## [TRAVAIL DEMANDÉ]
1. Dans le texte étudié, pourquoi l'officiant demande-t-il à la famille de faire savoir que la cérémonie était réussie ? Répondez en une à trois phrases.
2. Relevez tous les intitulés de section présents dans le texte étudié.
3. Selon le texte étudié, quelle musique l'officiant superpose-t-il à la fin de la prière ?

## [TEXTE ÉTUDIÉ]
Pour terminer cet hommage, après avoir fait sa connaissance dans la mort, je me risque à affirmer que par ses actes, Alba créait un état, celui d’être heureux.
Séparation
Avant de nous séparer définitivement de Madame Alba B, Monsieur André C va nous dire une prière. Je vous en prie Monsieur.
il marmonne un “Seigneur, toi qui nous as donné l’eau courante, accorde-nous le chauffage, etc.” pendant près de trois minutes ; je superpose le violon-piano de la Liste de Schindler à la fin, avec crescendo lorsqu’il a terminé
Nous allons maintenant définitivement dire au revoir à Alba-Diamantina. Le cercueil va être porté à la tombe, et nous allons passer devant et déposer une rose, faire le geste qui vous semble le plus approprié. la musique continue.
je montre le chemin
On passera comme ça entre le passage… On va attendre un petit peu.
Descente cercueil
je demande au fils d’attendre un peu Ce geste (la descente du cercueil) n’est pas forcément simple pour tout le monde. (la fille me demande) Je vais vous donner les roses bien sûr. je demande à un porteur de déplacer une gerbe derrière la tombe
Recueillement
Mesdames, Messieurs, la cérémonie est maintenant terminée. Je vous remercie et vous invite à revenir dans ce lieu qu’Alba voyait de sa fenêtre lorsqu’elle habitait C. Je crois que maintenant c’est Anne-Marie qui loge dans cet appartement. Bon courage à vous. Le registre de condoléances a été rempli par une partie de l’équipe Pasteur. Si des gens veulent…
Merci. On va les laisser faire leur travail pour refermer le tombeau. la fille me remercie : « vous l’avez bien comprise » oui je crois, tant mieux. Que cette triste journée reste dans votre mémoire comme un bon souvenir. elle me demande une copie du texte ; une autre fille et le fils me remercient, « c’était très bien » Eh bien, faites-le savoir, parce que, en fait… je débute dans cette profession, j’ai un autre métier comme vous avez peut-être pu vous en douter. je lui donne ma carte Je me sens utile, c’est très important. je récupère mon stylo Tout le monde a… je donne ma carte à la fille (référente) avec mon mail
J’ai eu la fille au téléphone le mercredi vers vingt heures dans la rue. Vingt minutes accroupi à prendre des notes. J’ai commencé l’écriture le lendemain ; ça m’a pris deux heures, très tendu, plus une autre petite heure tard le soir. J’étais prêt le vendredi, avec une partie impro que j’ai remplie avec les infos de dernière minute.

## [Entrées enregistrées]

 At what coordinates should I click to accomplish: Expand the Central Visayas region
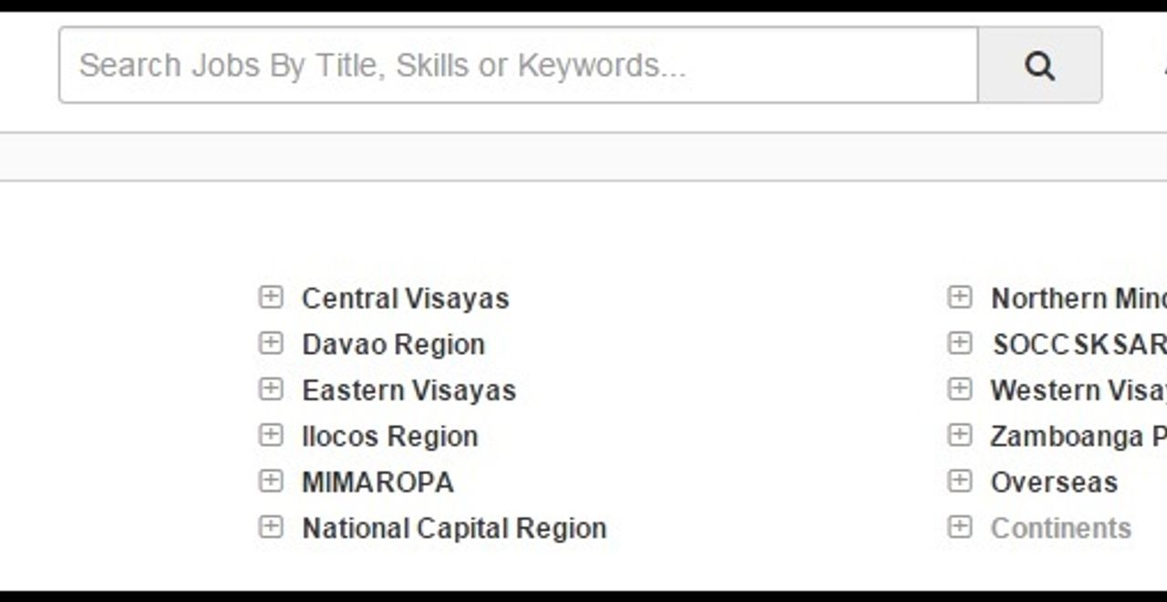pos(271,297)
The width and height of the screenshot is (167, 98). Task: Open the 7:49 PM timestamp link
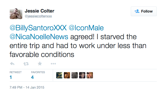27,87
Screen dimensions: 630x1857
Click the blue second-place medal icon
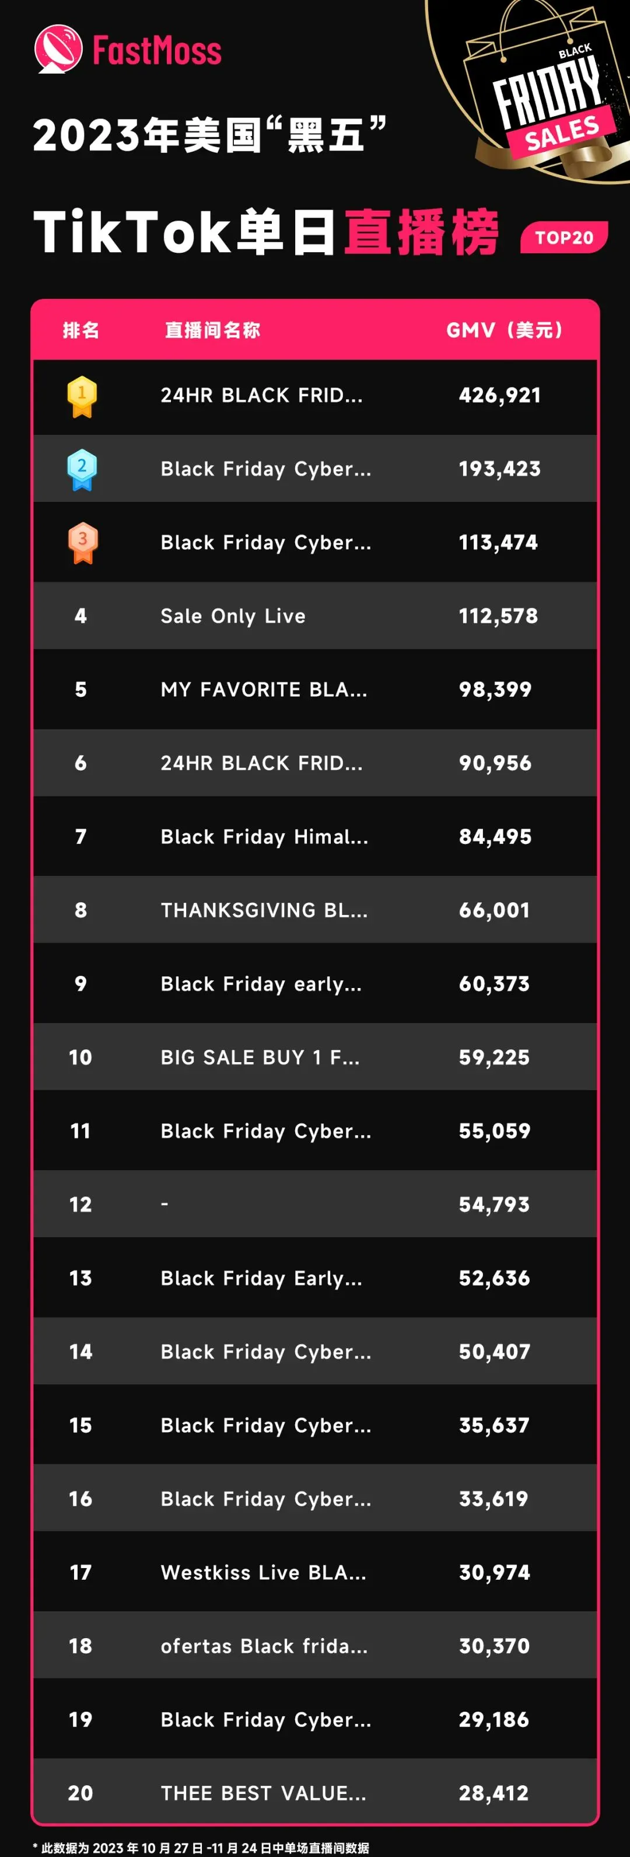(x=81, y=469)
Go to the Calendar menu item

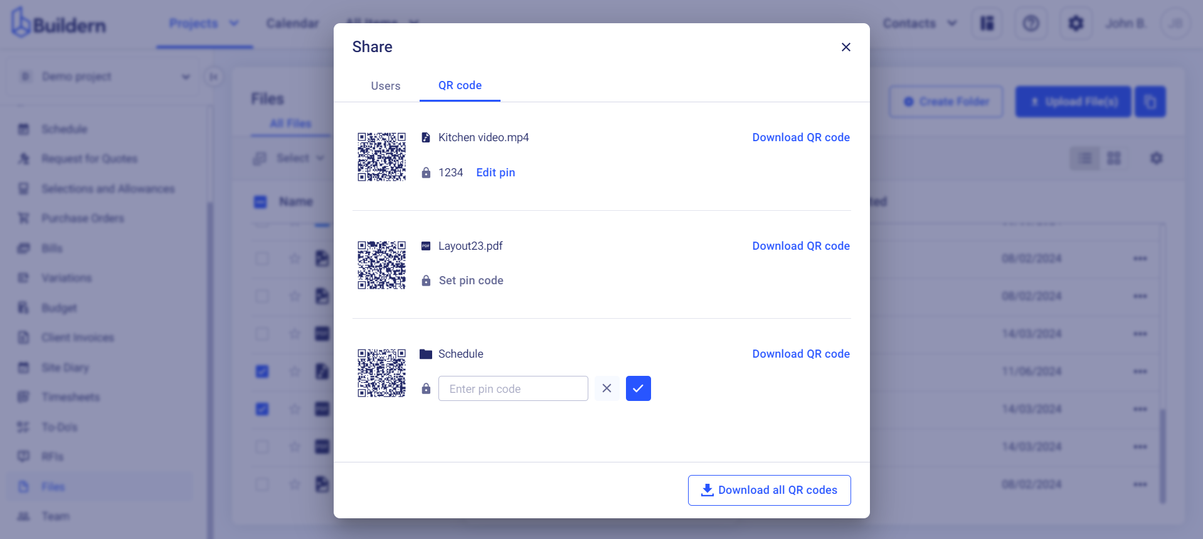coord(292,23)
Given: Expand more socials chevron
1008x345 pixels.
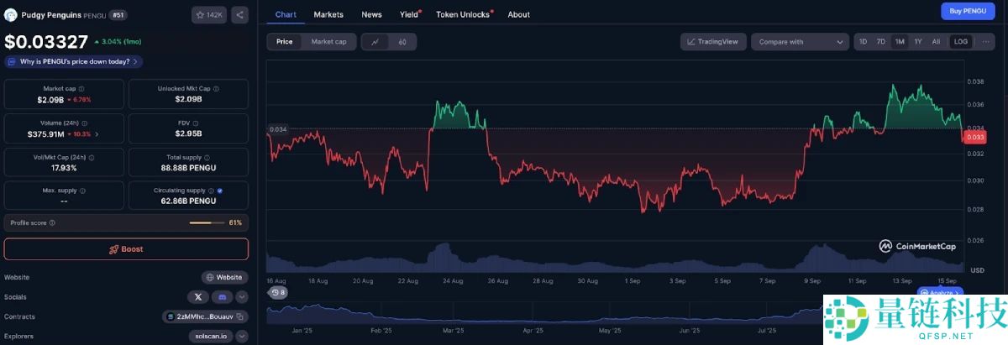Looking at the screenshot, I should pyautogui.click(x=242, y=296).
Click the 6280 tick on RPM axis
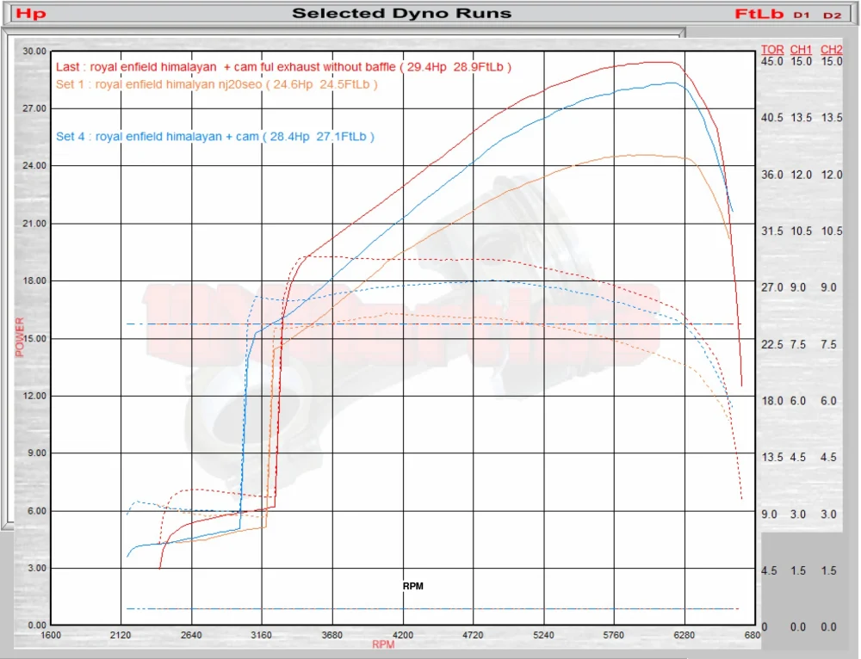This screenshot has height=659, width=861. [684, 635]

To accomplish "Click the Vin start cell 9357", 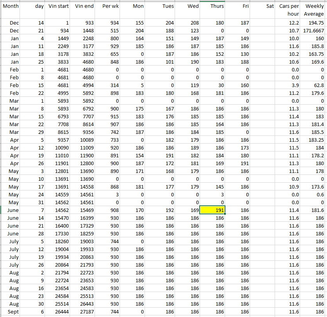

## [CORRIGÉ]
1. L'officiant débute dans cette profession et exerce un autre métier.

2. Séparation ; Descente cercueil ; Recueillement

3. Le violon-piano de la Liste de Schindler.